* _Saved entries_:
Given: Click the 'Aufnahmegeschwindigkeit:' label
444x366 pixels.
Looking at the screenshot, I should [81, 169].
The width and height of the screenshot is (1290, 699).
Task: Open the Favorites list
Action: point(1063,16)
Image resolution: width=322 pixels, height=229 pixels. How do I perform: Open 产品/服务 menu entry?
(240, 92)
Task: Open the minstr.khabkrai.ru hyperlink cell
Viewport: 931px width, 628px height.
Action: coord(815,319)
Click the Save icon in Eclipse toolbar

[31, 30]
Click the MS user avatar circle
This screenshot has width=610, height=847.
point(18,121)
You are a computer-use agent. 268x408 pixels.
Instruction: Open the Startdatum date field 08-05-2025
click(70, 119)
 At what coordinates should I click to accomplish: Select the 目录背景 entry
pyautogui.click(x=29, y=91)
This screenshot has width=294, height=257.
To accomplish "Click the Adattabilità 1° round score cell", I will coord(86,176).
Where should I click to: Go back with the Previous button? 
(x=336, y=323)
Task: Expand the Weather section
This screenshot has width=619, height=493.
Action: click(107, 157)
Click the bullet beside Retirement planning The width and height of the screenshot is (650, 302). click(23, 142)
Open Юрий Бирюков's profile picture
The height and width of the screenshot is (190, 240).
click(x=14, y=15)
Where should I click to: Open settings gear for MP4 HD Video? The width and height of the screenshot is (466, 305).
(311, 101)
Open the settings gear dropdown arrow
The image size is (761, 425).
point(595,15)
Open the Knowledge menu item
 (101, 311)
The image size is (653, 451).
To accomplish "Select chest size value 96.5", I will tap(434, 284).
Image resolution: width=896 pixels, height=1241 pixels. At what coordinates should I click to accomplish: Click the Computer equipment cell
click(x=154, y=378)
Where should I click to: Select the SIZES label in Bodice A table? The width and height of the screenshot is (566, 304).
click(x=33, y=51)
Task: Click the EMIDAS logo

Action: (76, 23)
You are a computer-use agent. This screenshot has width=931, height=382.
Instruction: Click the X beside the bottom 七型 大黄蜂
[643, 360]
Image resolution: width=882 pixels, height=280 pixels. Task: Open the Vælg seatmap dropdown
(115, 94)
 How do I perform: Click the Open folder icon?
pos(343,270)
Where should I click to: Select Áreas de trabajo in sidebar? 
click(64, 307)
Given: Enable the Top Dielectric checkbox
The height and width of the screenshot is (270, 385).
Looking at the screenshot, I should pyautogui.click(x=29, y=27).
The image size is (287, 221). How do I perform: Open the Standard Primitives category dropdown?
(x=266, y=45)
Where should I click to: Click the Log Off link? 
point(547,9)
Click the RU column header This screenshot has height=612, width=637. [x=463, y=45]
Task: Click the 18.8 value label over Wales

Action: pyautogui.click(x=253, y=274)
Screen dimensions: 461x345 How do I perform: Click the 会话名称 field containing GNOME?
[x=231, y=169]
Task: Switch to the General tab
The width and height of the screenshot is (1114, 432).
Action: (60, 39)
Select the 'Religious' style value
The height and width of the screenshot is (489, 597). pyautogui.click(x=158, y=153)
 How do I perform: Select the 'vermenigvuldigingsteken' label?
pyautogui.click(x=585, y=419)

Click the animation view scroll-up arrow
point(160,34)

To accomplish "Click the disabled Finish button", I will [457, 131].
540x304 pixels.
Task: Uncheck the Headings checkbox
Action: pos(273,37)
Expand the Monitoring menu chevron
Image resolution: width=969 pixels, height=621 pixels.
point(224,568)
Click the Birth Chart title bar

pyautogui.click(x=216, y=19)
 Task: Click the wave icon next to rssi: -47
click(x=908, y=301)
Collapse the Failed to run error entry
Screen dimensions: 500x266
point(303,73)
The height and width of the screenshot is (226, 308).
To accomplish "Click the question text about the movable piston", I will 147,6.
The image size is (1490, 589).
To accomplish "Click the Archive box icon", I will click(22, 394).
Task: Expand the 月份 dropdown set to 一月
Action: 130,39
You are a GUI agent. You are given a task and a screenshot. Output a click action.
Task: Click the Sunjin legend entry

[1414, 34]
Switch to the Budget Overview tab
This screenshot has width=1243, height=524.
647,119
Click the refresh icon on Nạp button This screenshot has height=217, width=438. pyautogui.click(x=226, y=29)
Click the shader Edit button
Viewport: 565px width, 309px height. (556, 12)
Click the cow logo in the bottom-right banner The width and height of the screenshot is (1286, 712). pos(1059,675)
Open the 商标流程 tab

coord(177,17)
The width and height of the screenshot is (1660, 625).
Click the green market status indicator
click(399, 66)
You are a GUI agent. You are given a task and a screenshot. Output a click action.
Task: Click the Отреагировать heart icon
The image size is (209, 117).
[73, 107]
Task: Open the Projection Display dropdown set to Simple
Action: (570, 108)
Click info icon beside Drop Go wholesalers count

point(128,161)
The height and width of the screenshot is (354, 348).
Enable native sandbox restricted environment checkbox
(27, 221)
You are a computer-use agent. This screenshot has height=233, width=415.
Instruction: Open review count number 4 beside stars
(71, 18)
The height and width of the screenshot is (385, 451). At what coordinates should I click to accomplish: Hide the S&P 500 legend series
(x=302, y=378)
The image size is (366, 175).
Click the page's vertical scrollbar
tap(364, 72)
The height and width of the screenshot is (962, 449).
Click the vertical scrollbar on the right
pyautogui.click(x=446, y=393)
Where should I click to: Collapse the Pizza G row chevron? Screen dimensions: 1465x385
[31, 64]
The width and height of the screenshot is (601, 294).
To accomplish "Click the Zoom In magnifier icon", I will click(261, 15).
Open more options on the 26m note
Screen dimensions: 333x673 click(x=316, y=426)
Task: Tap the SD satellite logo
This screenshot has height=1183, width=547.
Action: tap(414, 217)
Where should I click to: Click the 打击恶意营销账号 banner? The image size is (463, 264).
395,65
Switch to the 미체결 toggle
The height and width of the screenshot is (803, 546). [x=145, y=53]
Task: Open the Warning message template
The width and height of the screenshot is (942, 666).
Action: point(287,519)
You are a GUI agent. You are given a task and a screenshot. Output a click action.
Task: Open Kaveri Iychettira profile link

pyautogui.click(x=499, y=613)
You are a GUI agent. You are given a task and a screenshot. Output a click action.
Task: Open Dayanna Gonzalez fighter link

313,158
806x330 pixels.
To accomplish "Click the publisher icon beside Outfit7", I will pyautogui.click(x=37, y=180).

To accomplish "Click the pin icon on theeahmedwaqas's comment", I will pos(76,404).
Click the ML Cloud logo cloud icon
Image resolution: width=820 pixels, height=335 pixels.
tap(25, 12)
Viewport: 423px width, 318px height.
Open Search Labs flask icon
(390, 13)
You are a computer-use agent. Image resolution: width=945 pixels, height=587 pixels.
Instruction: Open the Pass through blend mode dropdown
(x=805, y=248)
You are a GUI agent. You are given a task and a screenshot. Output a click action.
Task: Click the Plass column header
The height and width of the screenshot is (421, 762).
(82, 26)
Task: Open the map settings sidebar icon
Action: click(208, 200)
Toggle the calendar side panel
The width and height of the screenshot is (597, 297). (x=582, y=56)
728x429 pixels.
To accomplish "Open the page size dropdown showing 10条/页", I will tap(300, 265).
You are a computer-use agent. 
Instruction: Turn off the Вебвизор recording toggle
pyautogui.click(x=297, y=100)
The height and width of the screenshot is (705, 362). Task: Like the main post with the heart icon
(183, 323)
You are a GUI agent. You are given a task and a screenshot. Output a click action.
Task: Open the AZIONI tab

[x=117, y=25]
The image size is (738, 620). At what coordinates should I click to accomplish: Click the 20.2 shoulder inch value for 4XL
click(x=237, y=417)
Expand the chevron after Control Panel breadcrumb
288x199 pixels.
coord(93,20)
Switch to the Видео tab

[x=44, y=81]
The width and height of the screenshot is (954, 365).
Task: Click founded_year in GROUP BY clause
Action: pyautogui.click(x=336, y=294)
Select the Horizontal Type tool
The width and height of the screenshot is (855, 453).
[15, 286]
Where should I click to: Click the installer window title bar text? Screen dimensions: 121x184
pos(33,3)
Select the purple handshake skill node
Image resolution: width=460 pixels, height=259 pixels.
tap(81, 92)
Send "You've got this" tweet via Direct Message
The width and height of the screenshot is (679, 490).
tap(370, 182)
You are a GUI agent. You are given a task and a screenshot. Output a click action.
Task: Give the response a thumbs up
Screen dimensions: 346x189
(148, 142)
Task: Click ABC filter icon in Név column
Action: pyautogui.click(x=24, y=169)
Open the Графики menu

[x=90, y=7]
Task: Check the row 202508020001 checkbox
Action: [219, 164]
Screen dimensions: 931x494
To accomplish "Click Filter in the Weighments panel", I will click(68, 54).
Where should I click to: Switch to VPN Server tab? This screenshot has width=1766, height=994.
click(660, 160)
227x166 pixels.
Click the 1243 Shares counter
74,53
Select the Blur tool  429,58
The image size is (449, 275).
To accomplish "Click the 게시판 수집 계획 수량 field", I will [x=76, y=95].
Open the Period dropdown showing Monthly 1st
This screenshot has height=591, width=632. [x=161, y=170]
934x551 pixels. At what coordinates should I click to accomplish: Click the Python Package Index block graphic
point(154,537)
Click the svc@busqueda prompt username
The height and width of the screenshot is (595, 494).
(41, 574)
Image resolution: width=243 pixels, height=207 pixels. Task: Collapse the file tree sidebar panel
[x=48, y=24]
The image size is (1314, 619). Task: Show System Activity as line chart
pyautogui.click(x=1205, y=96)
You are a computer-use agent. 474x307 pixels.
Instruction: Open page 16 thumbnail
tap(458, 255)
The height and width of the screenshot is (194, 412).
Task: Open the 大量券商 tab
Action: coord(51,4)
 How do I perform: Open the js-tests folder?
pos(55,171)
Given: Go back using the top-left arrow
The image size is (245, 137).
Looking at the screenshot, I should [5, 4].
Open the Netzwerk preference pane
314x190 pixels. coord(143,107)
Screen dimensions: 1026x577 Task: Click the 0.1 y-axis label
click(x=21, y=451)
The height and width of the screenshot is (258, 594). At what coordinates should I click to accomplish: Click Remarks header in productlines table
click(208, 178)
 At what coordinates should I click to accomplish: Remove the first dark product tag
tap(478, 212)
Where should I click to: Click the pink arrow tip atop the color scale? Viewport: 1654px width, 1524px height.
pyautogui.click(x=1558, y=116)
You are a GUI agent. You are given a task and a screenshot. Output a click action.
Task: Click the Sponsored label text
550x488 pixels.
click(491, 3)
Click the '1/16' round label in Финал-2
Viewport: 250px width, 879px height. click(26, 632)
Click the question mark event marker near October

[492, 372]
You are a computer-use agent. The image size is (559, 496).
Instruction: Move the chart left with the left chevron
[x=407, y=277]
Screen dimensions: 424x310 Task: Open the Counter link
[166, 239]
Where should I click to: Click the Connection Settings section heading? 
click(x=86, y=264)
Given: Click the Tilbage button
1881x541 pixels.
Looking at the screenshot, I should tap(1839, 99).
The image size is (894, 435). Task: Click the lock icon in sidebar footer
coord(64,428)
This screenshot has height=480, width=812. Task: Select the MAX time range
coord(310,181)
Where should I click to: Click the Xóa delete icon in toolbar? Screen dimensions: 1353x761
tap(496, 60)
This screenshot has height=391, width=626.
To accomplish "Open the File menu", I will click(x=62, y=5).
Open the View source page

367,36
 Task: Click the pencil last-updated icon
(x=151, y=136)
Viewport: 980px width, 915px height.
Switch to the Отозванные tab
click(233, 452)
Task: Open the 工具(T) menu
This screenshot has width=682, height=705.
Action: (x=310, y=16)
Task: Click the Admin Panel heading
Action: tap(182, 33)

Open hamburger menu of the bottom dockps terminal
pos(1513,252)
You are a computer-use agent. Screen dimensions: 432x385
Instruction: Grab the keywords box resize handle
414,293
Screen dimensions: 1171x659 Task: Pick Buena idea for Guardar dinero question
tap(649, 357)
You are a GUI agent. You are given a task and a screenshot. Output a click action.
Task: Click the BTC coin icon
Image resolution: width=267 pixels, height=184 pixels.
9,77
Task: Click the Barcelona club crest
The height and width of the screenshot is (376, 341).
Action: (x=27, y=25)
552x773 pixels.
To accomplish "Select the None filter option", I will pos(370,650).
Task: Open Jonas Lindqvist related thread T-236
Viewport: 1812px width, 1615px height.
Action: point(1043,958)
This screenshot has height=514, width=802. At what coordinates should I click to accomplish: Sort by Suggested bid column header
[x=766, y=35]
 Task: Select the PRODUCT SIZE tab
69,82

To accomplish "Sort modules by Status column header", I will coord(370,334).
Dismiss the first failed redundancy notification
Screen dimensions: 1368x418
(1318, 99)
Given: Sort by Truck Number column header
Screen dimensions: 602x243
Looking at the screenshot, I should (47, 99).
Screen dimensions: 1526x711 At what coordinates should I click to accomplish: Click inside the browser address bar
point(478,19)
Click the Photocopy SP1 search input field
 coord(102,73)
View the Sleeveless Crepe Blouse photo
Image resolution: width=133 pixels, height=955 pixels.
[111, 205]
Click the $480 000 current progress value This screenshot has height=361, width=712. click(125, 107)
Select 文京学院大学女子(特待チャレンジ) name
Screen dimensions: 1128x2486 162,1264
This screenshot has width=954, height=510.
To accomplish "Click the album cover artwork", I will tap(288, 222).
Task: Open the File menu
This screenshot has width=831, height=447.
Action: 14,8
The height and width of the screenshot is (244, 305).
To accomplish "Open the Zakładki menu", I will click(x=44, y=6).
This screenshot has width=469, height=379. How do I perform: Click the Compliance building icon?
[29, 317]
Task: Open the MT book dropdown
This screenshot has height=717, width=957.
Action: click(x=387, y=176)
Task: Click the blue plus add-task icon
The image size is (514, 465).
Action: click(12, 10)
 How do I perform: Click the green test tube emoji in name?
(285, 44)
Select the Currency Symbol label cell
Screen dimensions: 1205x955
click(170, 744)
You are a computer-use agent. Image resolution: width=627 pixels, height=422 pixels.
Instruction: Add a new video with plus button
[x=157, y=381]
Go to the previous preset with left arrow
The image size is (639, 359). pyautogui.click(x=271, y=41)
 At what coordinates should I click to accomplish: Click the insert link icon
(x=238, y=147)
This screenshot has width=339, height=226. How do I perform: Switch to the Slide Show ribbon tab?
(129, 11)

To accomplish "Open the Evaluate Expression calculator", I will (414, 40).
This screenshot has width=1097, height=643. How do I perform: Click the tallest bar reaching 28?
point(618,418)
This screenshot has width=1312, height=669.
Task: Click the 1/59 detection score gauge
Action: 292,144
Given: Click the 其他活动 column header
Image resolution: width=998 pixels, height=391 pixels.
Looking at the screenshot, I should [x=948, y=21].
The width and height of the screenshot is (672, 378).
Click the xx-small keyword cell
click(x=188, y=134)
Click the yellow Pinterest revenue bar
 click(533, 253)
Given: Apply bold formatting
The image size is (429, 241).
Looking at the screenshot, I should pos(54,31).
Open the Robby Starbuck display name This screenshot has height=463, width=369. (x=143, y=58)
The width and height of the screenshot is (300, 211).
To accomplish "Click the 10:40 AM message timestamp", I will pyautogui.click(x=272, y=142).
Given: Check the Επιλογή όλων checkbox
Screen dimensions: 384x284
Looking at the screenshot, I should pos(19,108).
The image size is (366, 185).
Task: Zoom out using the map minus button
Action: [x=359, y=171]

* _YOUR TASK_:
Return, with no change at all, every line in the entries above from the line containing "Instruction: Turn off" through the line containing "Task: Give the response a thumbs up".

* _RESULT OF THIS TASK_:
Instruction: Turn off the Вебвизор recording toggle
pyautogui.click(x=297, y=100)
The height and width of the screenshot is (705, 362). Task: Like the main post with the heart icon
(183, 323)
You are a GUI agent. You are given a task and a screenshot. Output a click action.
Task: Open the AZIONI tab

[x=117, y=25]
The image size is (738, 620). At what coordinates should I click to accomplish: Click the 20.2 shoulder inch value for 4XL
click(x=237, y=417)
Expand the chevron after Control Panel breadcrumb
288x199 pixels.
coord(93,20)
Switch to the Видео tab

[x=44, y=81]
The width and height of the screenshot is (954, 365).
Task: Click founded_year in GROUP BY clause
Action: pyautogui.click(x=336, y=294)
Select the Horizontal Type tool
The width and height of the screenshot is (855, 453).
[15, 286]
Where should I click to: Click the installer window title bar text? Screen dimensions: 121x184
pos(33,3)
Select the purple handshake skill node
Image resolution: width=460 pixels, height=259 pixels.
tap(81, 92)
Send "You've got this" tweet via Direct Message
The width and height of the screenshot is (679, 490).
tap(370, 182)
You are a GUI agent. You are given a task and a screenshot. Output a click action.
Task: Give the response a thumbs up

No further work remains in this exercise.